● **WHAT YOU NEED TO DO**:
Rewrite the entries below with "Where should I click to:" replaced by "Where do I click to:" and everything else kept the same.

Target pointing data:
[START]
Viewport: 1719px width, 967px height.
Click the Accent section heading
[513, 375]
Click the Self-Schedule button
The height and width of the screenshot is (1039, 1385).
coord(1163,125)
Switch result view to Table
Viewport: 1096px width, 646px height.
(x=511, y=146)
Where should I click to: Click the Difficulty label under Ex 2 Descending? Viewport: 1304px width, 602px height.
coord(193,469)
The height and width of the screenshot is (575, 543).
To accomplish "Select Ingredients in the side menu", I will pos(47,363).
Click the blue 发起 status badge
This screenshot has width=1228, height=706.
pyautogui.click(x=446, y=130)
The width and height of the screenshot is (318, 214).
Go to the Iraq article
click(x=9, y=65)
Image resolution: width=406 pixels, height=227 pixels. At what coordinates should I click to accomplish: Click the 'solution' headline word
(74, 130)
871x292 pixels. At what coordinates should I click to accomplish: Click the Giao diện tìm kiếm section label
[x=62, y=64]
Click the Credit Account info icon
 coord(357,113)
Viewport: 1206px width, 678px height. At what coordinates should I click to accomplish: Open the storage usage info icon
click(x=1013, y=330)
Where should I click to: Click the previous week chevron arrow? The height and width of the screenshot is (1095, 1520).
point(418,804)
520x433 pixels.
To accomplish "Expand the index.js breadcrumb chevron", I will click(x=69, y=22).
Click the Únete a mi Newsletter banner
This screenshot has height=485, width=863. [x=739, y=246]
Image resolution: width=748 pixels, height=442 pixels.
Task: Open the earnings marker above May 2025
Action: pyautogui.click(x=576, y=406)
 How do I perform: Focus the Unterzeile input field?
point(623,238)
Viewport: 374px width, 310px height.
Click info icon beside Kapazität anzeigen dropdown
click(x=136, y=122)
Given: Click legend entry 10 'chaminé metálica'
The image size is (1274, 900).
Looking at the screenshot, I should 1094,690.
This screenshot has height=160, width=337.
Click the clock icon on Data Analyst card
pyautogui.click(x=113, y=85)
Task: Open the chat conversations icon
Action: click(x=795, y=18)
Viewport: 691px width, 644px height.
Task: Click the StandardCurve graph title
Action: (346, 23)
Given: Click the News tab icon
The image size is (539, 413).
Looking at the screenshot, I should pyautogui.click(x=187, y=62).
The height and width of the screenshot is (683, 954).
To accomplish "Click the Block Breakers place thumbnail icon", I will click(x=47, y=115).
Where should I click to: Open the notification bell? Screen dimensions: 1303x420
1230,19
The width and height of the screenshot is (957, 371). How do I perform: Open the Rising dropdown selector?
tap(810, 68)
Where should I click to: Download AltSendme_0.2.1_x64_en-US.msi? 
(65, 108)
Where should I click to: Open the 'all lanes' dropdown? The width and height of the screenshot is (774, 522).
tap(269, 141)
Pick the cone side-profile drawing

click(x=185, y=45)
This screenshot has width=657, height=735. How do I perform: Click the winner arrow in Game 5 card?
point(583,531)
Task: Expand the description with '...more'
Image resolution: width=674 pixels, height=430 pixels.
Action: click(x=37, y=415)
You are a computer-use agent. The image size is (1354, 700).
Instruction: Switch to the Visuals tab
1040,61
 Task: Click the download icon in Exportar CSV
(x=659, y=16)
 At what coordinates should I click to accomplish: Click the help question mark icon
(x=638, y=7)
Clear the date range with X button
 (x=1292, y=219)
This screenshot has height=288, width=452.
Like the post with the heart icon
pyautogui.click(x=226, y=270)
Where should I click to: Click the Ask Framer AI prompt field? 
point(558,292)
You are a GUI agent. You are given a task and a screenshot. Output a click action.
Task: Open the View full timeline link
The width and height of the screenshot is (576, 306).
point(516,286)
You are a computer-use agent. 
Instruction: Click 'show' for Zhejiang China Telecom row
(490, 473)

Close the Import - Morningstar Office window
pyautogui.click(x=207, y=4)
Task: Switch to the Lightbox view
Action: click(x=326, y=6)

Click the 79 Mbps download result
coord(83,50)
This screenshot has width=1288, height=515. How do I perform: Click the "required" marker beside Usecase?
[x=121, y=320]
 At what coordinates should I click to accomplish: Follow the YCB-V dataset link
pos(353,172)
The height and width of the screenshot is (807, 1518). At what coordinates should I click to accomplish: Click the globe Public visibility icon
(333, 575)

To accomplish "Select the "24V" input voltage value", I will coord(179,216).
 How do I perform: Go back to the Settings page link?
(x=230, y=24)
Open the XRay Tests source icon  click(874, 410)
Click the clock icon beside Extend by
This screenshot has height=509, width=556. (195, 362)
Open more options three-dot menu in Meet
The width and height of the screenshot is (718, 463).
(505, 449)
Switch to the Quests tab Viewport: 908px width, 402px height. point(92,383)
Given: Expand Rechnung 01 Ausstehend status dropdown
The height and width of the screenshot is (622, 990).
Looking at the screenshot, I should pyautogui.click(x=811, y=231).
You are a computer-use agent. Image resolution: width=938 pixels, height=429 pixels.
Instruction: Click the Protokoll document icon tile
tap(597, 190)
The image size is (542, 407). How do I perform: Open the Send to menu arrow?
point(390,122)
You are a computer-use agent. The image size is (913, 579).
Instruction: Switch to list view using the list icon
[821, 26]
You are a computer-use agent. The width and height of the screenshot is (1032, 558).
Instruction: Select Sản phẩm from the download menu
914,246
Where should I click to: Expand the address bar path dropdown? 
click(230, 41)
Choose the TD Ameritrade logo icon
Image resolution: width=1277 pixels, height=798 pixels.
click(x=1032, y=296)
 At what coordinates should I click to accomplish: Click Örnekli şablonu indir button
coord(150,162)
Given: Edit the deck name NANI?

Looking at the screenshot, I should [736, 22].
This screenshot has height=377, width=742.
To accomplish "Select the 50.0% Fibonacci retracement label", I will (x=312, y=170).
[END]
● **TASK SOLUTION**:
Viewport: 1719px width, 967px height.
Click the Accent section heading
[513, 375]
Click the Self-Schedule button
The height and width of the screenshot is (1039, 1385).
coord(1163,125)
Switch result view to Table
Viewport: 1096px width, 646px height.
(x=511, y=146)
Where do I click to: Click the Difficulty label under Ex 2 Descending? Viewport: 1304px width, 602px height.
coord(193,469)
The height and width of the screenshot is (575, 543).
To accomplish "Select Ingredients in the side menu", I will pos(47,363).
Click the blue 发起 status badge
This screenshot has width=1228, height=706.
pyautogui.click(x=446, y=130)
The width and height of the screenshot is (318, 214).
Go to the Iraq article
click(x=9, y=65)
Image resolution: width=406 pixels, height=227 pixels. At what coordinates should I click to accomplish: Click the 'solution' headline word
(74, 130)
871x292 pixels. At what coordinates should I click to accomplish: Click the Giao diện tìm kiếm section label
[x=62, y=64]
Click the Credit Account info icon
 coord(357,113)
Viewport: 1206px width, 678px height. At what coordinates should I click to accomplish: Open the storage usage info icon
click(x=1013, y=330)
Where do I click to: Click the previous week chevron arrow? The height and width of the screenshot is (1095, 1520).
point(418,804)
520x433 pixels.
To accomplish "Expand the index.js breadcrumb chevron", I will click(x=69, y=22).
Click the Únete a mi Newsletter banner
This screenshot has height=485, width=863. [x=739, y=246]
Image resolution: width=748 pixels, height=442 pixels.
Task: Open the earnings marker above May 2025
Action: pyautogui.click(x=576, y=406)
 How do I perform: Focus the Unterzeile input field?
point(623,238)
Viewport: 374px width, 310px height.
Click info icon beside Kapazität anzeigen dropdown
click(x=136, y=122)
Given: Click legend entry 10 'chaminé metálica'
The image size is (1274, 900).
Looking at the screenshot, I should 1094,690.
This screenshot has height=160, width=337.
Click the clock icon on Data Analyst card
pyautogui.click(x=113, y=85)
Task: Open the chat conversations icon
Action: click(x=795, y=18)
Viewport: 691px width, 644px height.
Task: Click the StandardCurve graph title
Action: (346, 23)
Given: Click the News tab icon
The image size is (539, 413).
Looking at the screenshot, I should pyautogui.click(x=187, y=62).
The height and width of the screenshot is (683, 954).
To accomplish "Click the Block Breakers place thumbnail icon", I will click(x=47, y=115).
Where do I click to: Open the notification bell? Screen dimensions: 1303x420
1230,19
The width and height of the screenshot is (957, 371). How do I perform: Open the Rising dropdown selector?
tap(810, 68)
Where do I click to: Download AltSendme_0.2.1_x64_en-US.msi? 
(65, 108)
Where do I click to: Open the 'all lanes' dropdown? The width and height of the screenshot is (774, 522).
tap(269, 141)
Pick the cone side-profile drawing

click(x=185, y=45)
This screenshot has width=657, height=735. How do I perform: Click the winner arrow in Game 5 card?
point(583,531)
Task: Expand the description with '...more'
Image resolution: width=674 pixels, height=430 pixels.
Action: click(x=37, y=415)
You are a computer-use agent. The image size is (1354, 700).
Instruction: Switch to the Visuals tab
1040,61
 Task: Click the download icon in Exportar CSV
(x=659, y=16)
 At what coordinates should I click to accomplish: Click the help question mark icon
(x=638, y=7)
Clear the date range with X button
 (x=1292, y=219)
This screenshot has height=288, width=452.
Like the post with the heart icon
pyautogui.click(x=226, y=270)
Where do I click to: Click the Ask Framer AI prompt field? 
point(558,292)
You are a GUI agent. You are given a task and a screenshot. Output a click action.
Task: Open the View full timeline link
The width and height of the screenshot is (576, 306).
point(516,286)
You are a computer-use agent. 
Instruction: Click 'show' for Zhejiang China Telecom row
(490, 473)

Close the Import - Morningstar Office window
pyautogui.click(x=207, y=4)
Task: Switch to the Lightbox view
Action: click(x=326, y=6)

Click the 79 Mbps download result
coord(83,50)
This screenshot has width=1288, height=515. How do I perform: Click the "required" marker beside Usecase?
[x=121, y=320]
 At what coordinates should I click to accomplish: Follow the YCB-V dataset link
pos(353,172)
The height and width of the screenshot is (807, 1518). At what coordinates should I click to accomplish: Click the globe Public visibility icon
(333, 575)

To accomplish "Select the "24V" input voltage value", I will coord(179,216).
 How do I perform: Go back to the Settings page link?
(x=230, y=24)
Open the XRay Tests source icon  click(874, 410)
Click the clock icon beside Extend by
This screenshot has height=509, width=556. (195, 362)
Open more options three-dot menu in Meet
The width and height of the screenshot is (718, 463).
(505, 449)
Switch to the Quests tab Viewport: 908px width, 402px height. point(92,383)
Given: Expand Rechnung 01 Ausstehend status dropdown
The height and width of the screenshot is (622, 990).
Looking at the screenshot, I should pyautogui.click(x=811, y=231).
You are a computer-use agent. Image resolution: width=938 pixels, height=429 pixels.
Instruction: Click the Protokoll document icon tile
tap(597, 190)
The image size is (542, 407). How do I perform: Open the Send to menu arrow?
point(390,122)
You are a computer-use agent. The image size is (913, 579).
Instruction: Switch to list view using the list icon
[821, 26]
You are a computer-use agent. The width and height of the screenshot is (1032, 558).
Instruction: Select Sản phẩm from the download menu
914,246
Where do I click to: Expand the address bar path dropdown? 
click(230, 41)
Choose the TD Ameritrade logo icon
Image resolution: width=1277 pixels, height=798 pixels.
click(x=1032, y=296)
 At what coordinates should I click to accomplish: Click Örnekli şablonu indir button
coord(150,162)
Given: Edit the deck name NANI?

Looking at the screenshot, I should [736, 22].
This screenshot has height=377, width=742.
To accomplish "Select the 50.0% Fibonacci retracement label", I will (x=312, y=170).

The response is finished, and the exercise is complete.